#### [Exercise objective]
Write out every record exactly as it appears. Skip the pictures.

#### [Data extract]

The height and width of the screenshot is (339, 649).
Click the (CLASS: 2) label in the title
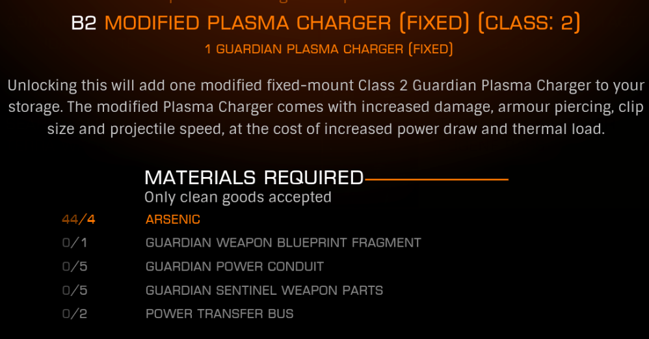point(529,23)
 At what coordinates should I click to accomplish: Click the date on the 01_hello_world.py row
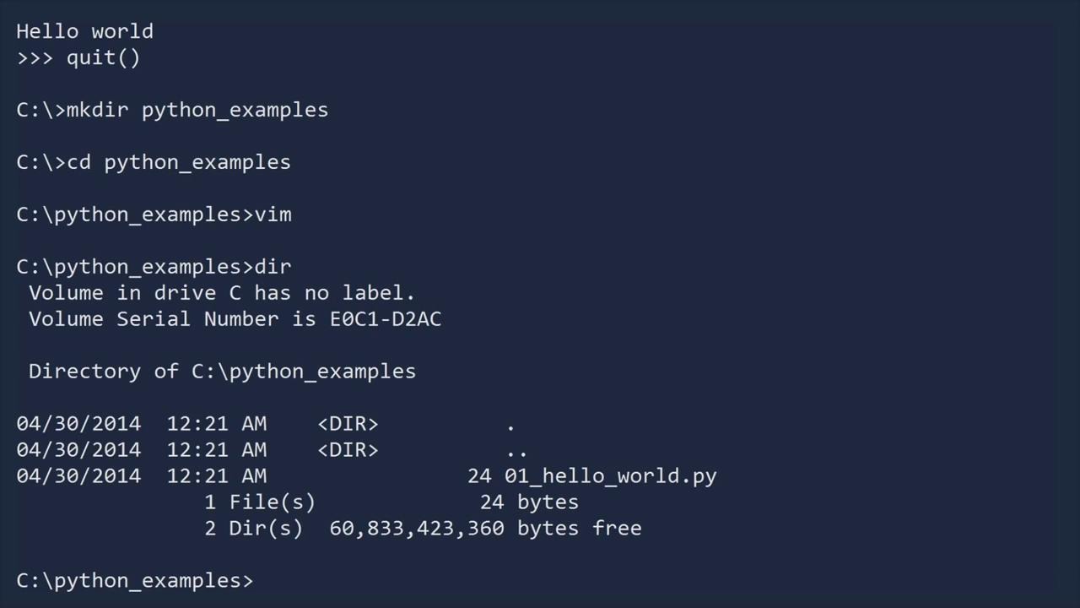tap(78, 476)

#### [Answer space]
The height and width of the screenshot is (339, 649).
Click the (CLASS: 2) label in the title
point(529,23)
 At what coordinates should I click to accomplish: Click the date on the 01_hello_world.py row
tap(78, 476)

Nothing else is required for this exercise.